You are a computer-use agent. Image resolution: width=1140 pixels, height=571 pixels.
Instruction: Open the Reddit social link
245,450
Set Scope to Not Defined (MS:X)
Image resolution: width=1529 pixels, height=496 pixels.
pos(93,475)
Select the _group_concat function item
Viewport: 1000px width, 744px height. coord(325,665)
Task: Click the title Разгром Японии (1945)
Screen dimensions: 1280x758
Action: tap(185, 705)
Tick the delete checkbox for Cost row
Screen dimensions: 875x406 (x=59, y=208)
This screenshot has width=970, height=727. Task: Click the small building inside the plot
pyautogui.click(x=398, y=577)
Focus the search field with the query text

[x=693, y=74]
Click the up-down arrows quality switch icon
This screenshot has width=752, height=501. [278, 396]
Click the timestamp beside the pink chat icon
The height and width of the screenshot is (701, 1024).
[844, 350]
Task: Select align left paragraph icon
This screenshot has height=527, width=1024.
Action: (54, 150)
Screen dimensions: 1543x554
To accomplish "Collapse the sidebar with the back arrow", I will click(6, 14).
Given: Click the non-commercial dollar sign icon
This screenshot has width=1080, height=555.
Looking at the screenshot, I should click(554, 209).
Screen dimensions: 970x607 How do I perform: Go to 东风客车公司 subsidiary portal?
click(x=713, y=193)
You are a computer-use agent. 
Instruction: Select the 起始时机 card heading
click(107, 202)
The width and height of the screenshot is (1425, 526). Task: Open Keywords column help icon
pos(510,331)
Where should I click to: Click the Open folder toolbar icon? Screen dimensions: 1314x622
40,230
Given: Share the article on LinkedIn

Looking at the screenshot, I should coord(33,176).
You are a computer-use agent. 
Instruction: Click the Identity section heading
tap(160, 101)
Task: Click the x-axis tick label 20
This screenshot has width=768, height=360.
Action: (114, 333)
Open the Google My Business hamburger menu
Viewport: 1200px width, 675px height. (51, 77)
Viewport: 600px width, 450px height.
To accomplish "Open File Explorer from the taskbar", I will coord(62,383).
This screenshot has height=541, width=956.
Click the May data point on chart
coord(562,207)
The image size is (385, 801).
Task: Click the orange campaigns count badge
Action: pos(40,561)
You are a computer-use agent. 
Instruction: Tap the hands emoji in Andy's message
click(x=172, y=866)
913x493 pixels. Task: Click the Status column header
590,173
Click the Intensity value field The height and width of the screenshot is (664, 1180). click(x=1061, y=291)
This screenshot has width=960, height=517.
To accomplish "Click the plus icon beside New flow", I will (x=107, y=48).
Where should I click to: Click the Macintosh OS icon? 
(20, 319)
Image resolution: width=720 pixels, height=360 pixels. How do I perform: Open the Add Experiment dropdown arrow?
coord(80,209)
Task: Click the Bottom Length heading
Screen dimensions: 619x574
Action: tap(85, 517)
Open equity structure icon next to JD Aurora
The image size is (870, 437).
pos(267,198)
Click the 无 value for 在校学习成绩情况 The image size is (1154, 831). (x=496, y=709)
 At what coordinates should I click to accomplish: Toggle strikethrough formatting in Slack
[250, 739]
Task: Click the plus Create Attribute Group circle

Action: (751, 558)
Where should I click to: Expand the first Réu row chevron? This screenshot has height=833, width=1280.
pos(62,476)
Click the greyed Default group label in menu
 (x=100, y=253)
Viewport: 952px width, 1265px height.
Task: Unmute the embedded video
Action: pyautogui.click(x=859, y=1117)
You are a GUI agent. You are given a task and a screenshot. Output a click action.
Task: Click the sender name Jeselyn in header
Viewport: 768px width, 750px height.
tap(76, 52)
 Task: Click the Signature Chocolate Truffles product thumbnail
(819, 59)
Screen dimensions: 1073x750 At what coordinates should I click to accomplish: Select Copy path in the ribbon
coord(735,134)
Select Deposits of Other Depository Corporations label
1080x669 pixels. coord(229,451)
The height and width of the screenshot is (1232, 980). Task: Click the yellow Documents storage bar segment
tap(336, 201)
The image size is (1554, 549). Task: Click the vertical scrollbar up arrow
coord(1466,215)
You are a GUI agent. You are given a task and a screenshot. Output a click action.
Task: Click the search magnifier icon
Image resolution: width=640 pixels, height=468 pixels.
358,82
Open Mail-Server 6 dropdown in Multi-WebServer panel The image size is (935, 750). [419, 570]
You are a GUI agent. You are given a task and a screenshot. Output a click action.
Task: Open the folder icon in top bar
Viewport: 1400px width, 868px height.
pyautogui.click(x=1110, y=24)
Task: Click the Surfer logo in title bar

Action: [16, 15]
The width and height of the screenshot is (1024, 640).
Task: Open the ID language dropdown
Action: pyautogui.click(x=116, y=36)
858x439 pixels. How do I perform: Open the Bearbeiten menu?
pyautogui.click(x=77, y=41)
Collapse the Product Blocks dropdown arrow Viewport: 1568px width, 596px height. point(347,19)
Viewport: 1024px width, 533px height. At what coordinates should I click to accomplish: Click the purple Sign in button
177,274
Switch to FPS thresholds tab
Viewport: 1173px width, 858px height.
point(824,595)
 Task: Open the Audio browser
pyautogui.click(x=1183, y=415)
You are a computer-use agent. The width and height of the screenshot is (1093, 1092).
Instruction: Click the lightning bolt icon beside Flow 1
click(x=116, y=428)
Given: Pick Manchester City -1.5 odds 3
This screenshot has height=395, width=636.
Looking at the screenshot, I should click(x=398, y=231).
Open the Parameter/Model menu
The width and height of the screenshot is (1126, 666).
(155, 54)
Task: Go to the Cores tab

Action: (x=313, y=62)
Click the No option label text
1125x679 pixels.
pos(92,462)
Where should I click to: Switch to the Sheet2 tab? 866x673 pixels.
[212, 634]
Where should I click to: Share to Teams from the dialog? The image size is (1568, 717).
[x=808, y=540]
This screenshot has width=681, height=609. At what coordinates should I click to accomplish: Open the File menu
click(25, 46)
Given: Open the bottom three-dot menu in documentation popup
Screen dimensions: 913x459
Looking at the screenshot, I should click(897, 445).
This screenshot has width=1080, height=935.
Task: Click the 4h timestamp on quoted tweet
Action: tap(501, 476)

- **Task statement**: Retype the whole of the material word for word.

- **Solution for this problem**:
You are a computer-use agent. Image resolution: width=1140 pixels, height=571 pixels.
Instruction: Open the Reddit social link
245,450
Set Scope to Not Defined (MS:X)
Image resolution: width=1529 pixels, height=496 pixels.
pos(93,475)
Select the _group_concat function item
Viewport: 1000px width, 744px height. coord(325,665)
Task: Click the title Разгром Японии (1945)
Screen dimensions: 1280x758
Action: tap(185, 705)
Tick the delete checkbox for Cost row
Screen dimensions: 875x406 (x=59, y=208)
This screenshot has width=970, height=727. Task: Click the small building inside the plot
pyautogui.click(x=398, y=577)
Focus the search field with the query text

[x=693, y=74]
Click the up-down arrows quality switch icon
This screenshot has width=752, height=501. [278, 396]
Click the timestamp beside the pink chat icon
The height and width of the screenshot is (701, 1024).
[844, 350]
Task: Select align left paragraph icon
This screenshot has height=527, width=1024.
Action: (54, 150)
Screen dimensions: 1543x554
To accomplish "Collapse the sidebar with the back arrow", I will click(6, 14).
Given: Click the non-commercial dollar sign icon
This screenshot has width=1080, height=555.
Looking at the screenshot, I should click(554, 209).
Screen dimensions: 970x607 How do I perform: Go to 东风客车公司 subsidiary portal?
click(x=713, y=193)
You are a computer-use agent. 
Instruction: Select the 起始时机 card heading
click(107, 202)
The width and height of the screenshot is (1425, 526). Task: Open Keywords column help icon
pos(510,331)
Where should I click to: Click the Open folder toolbar icon? Screen dimensions: 1314x622
40,230
Given: Share the article on LinkedIn

Looking at the screenshot, I should coord(33,176).
You are a computer-use agent. 
Instruction: Click the Identity section heading
tap(160, 101)
Task: Click the x-axis tick label 20
This screenshot has width=768, height=360.
Action: (114, 333)
Open the Google My Business hamburger menu
Viewport: 1200px width, 675px height. (51, 77)
Viewport: 600px width, 450px height.
To accomplish "Open File Explorer from the taskbar", I will coord(62,383).
This screenshot has height=541, width=956.
Click the May data point on chart
coord(562,207)
The image size is (385, 801).
Task: Click the orange campaigns count badge
Action: pos(40,561)
You are a computer-use agent. 
Instruction: Tap the hands emoji in Andy's message
click(x=172, y=866)
913x493 pixels. Task: Click the Status column header
590,173
Click the Intensity value field The height and width of the screenshot is (664, 1180). click(x=1061, y=291)
This screenshot has width=960, height=517.
To accomplish "Click the plus icon beside New flow", I will (x=107, y=48).
Where should I click to: Click the Macintosh OS icon? 
(20, 319)
Image resolution: width=720 pixels, height=360 pixels. How do I perform: Open the Add Experiment dropdown arrow?
coord(80,209)
Task: Click the Bottom Length heading
Screen dimensions: 619x574
Action: tap(85, 517)
Open equity structure icon next to JD Aurora
The image size is (870, 437).
pos(267,198)
Click the 无 value for 在校学习成绩情况 The image size is (1154, 831). (x=496, y=709)
 At what coordinates should I click to accomplish: Toggle strikethrough formatting in Slack
[250, 739]
Task: Click the plus Create Attribute Group circle

Action: (751, 558)
Where should I click to: Expand the first Réu row chevron? This screenshot has height=833, width=1280.
pos(62,476)
Click the greyed Default group label in menu
 (x=100, y=253)
Viewport: 952px width, 1265px height.
Task: Unmute the embedded video
Action: pyautogui.click(x=859, y=1117)
You are a GUI agent. You are given a task and a screenshot. Output a click action.
Task: Click the sender name Jeselyn in header
Viewport: 768px width, 750px height.
tap(76, 52)
 Task: Click the Signature Chocolate Truffles product thumbnail
(819, 59)
Screen dimensions: 1073x750 At what coordinates should I click to accomplish: Select Copy path in the ribbon
coord(735,134)
Select Deposits of Other Depository Corporations label
1080x669 pixels. coord(229,451)
The height and width of the screenshot is (1232, 980). Task: Click the yellow Documents storage bar segment
tap(336, 201)
The image size is (1554, 549). Task: Click the vertical scrollbar up arrow
coord(1466,215)
You are a GUI agent. You are given a task and a screenshot. Output a click action.
Task: Click the search magnifier icon
Image resolution: width=640 pixels, height=468 pixels.
358,82
Open Mail-Server 6 dropdown in Multi-WebServer panel The image size is (935, 750). [419, 570]
You are a GUI agent. You are given a task and a screenshot. Output a click action.
Task: Open the folder icon in top bar
Viewport: 1400px width, 868px height.
pyautogui.click(x=1110, y=24)
Task: Click the Surfer logo in title bar

Action: [16, 15]
The width and height of the screenshot is (1024, 640).
Task: Open the ID language dropdown
Action: pyautogui.click(x=116, y=36)
858x439 pixels. How do I perform: Open the Bearbeiten menu?
pyautogui.click(x=77, y=41)
Collapse the Product Blocks dropdown arrow Viewport: 1568px width, 596px height. point(347,19)
Viewport: 1024px width, 533px height. At what coordinates should I click to accomplish: Click the purple Sign in button
177,274
Switch to FPS thresholds tab
Viewport: 1173px width, 858px height.
point(824,595)
 Task: Open the Audio browser
pyautogui.click(x=1183, y=415)
You are a computer-use agent. The width and height of the screenshot is (1093, 1092).
Instruction: Click the lightning bolt icon beside Flow 1
click(x=116, y=428)
Given: Pick Manchester City -1.5 odds 3
This screenshot has height=395, width=636.
Looking at the screenshot, I should click(x=398, y=231).
Open the Parameter/Model menu
The width and height of the screenshot is (1126, 666).
(155, 54)
Task: Go to the Cores tab

Action: (x=313, y=62)
Click the No option label text
1125x679 pixels.
pos(92,462)
Where should I click to: Switch to the Sheet2 tab? 866x673 pixels.
[212, 634]
Where should I click to: Share to Teams from the dialog? The image size is (1568, 717).
[x=808, y=540]
This screenshot has width=681, height=609. At what coordinates should I click to accomplish: Open the File menu
click(25, 46)
Given: Open the bottom three-dot menu in documentation popup
Screen dimensions: 913x459
Looking at the screenshot, I should click(897, 445).
This screenshot has width=1080, height=935.
Task: Click the 4h timestamp on quoted tweet
Action: tap(501, 476)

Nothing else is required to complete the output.